A segunda reunião ministerial conjunta entre União Africana (UA) e União Europeia (UE), agendada para a próxima semana no Ruanda, vai preparar a cimeira UE-África, prevista para fevereiro de 2022 após vários adiamentos devido à pandemia da Covid-19.

A reunião ministerial, que será copresidida pelo presidente do Conselho Executivo da UE, o vice-primeiro-ministro e chefe da diplomacia da República Democrática do Congo, Christophe Lutundula Apala, e pelo Alto Representante da UE para a Política Externa, Josep Borrell, decorrerá entre segunda e terça-feira, em Kigali, com um encontro ao nível de ministros dos Negócios Estrangeiros previsto para o segundo dia.

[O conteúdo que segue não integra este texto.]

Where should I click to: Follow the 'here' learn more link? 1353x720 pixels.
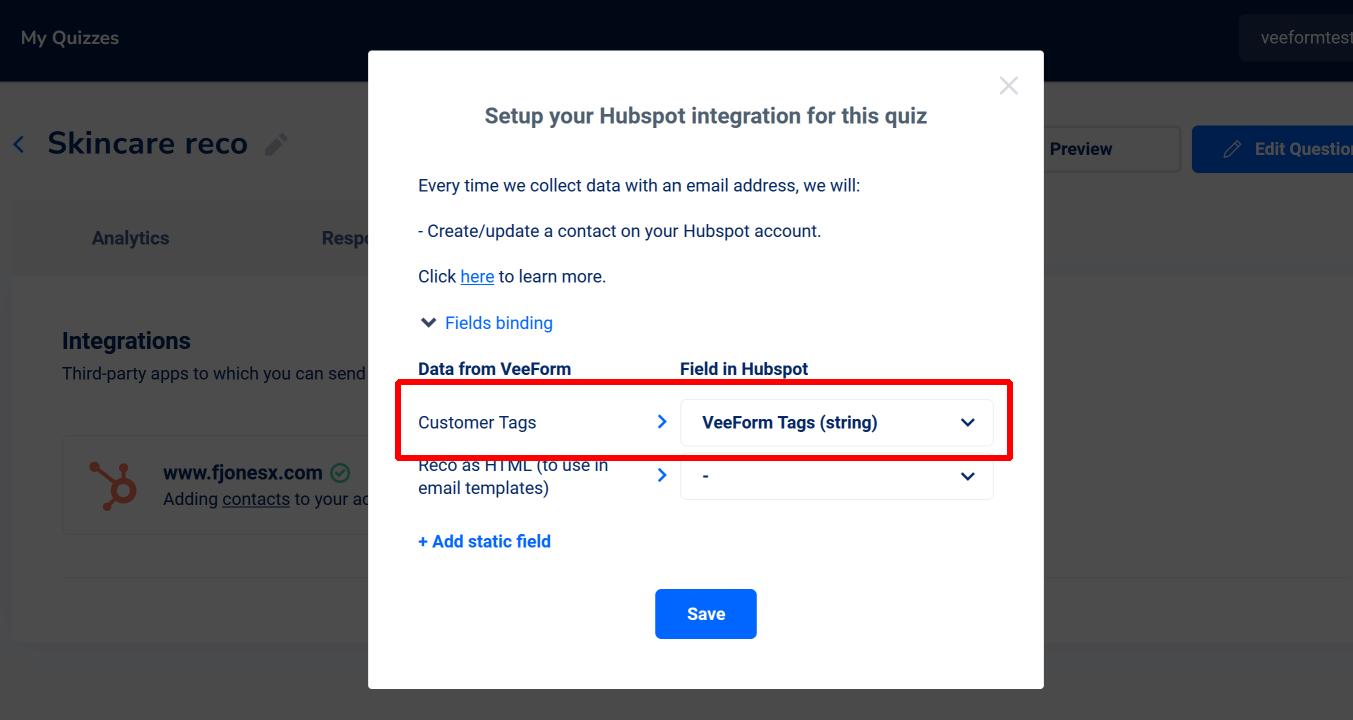477,277
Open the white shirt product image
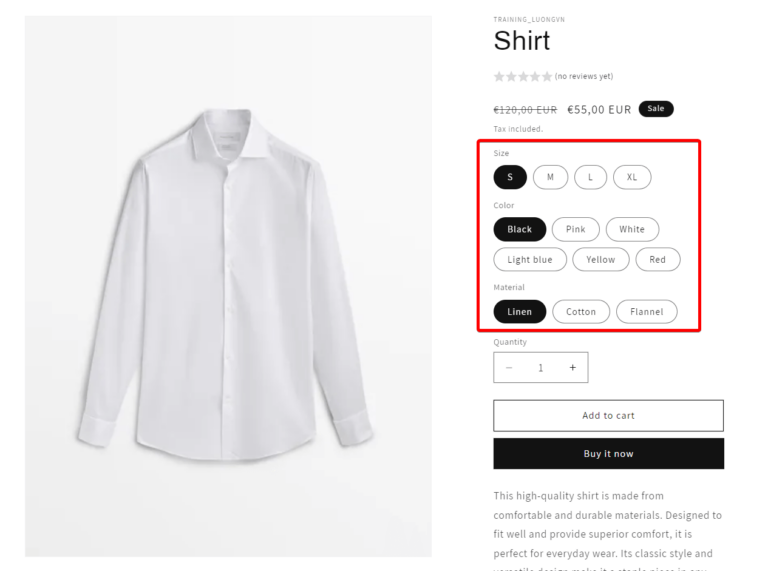The width and height of the screenshot is (768, 571). pos(228,286)
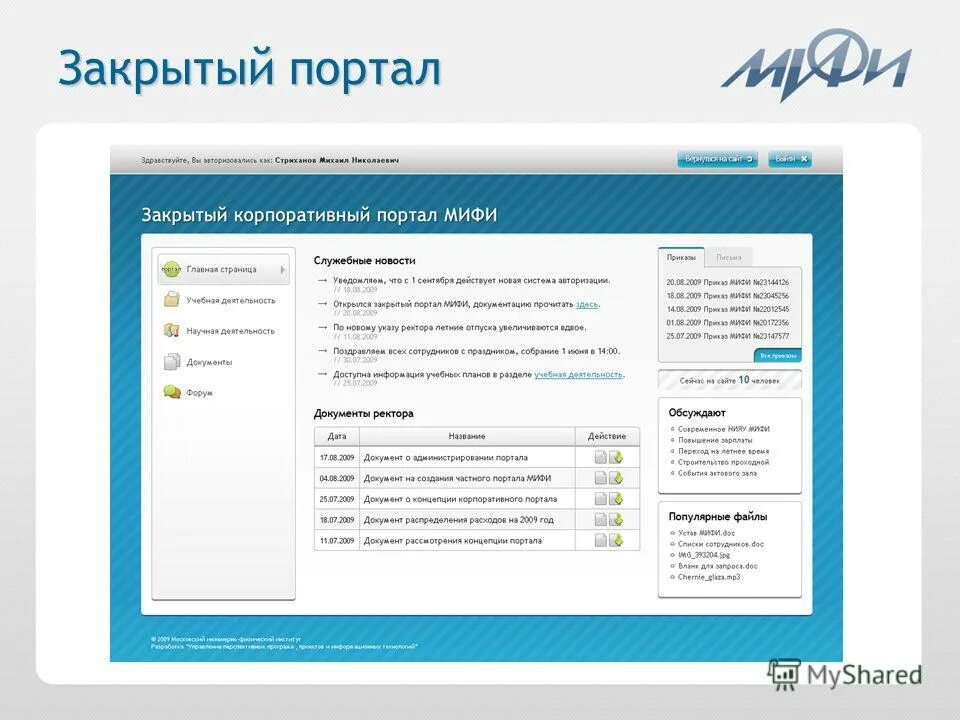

Um porta-voz comunitário disse esta quarta-feira à Lusa que “esta reunião ministerial será fundamental para o reforço da cooperação entre a União Africana e a União Europeia”, pois “passará em revista os progressos realizados desde a cimeira de Abidjan, celebrada em 2017, e constituirá uma oportunidade de trocas de pontos de vista sobre as “perspetivas a curto, médio e longo prazo da parceria, tendo em vista a próxima cimeira”.

A próxima cimeira de chefes de Estado e de Governo da UE e da UA, a sexta, inicialmente marcada para 2020, está agora agendada para fevereiro de 2022 em Bruxelas, depois de sucessivos adiamentos devido à pandemia da Covid-19, que impediram designadamente a sua celebração durante a presidência portuguesa do Conselho da UE no primeiro semestre deste ano, após as primeira e segunda cimeiras terem sido celebradas com Portugal ao leme da UE, em 2000, no Cairo, e em 2007, em Lisboa.

PUB • CONTINUE A LER A SEGUIR

A mesma fonte indicou que as discussões em Kigali centrar-se-ão na cooperação UA-UE no reforço da resiliência, paz, segurança e governação, e migração e mobilidade“, assim como na parceria entre as duas partes tendo em vista a “mobilização de investimentos para a transformação estrutural sustentável africana e no investimento nas pessoas”, designadamente nas áreas da educação, ciência, tecnologia e desenvolvimento de competências.

A crise da Covid-19 e a solidariedade internacional a nível de vacinas deverão também ser abordadas no encontro de Kigali, indicaram outras fontes.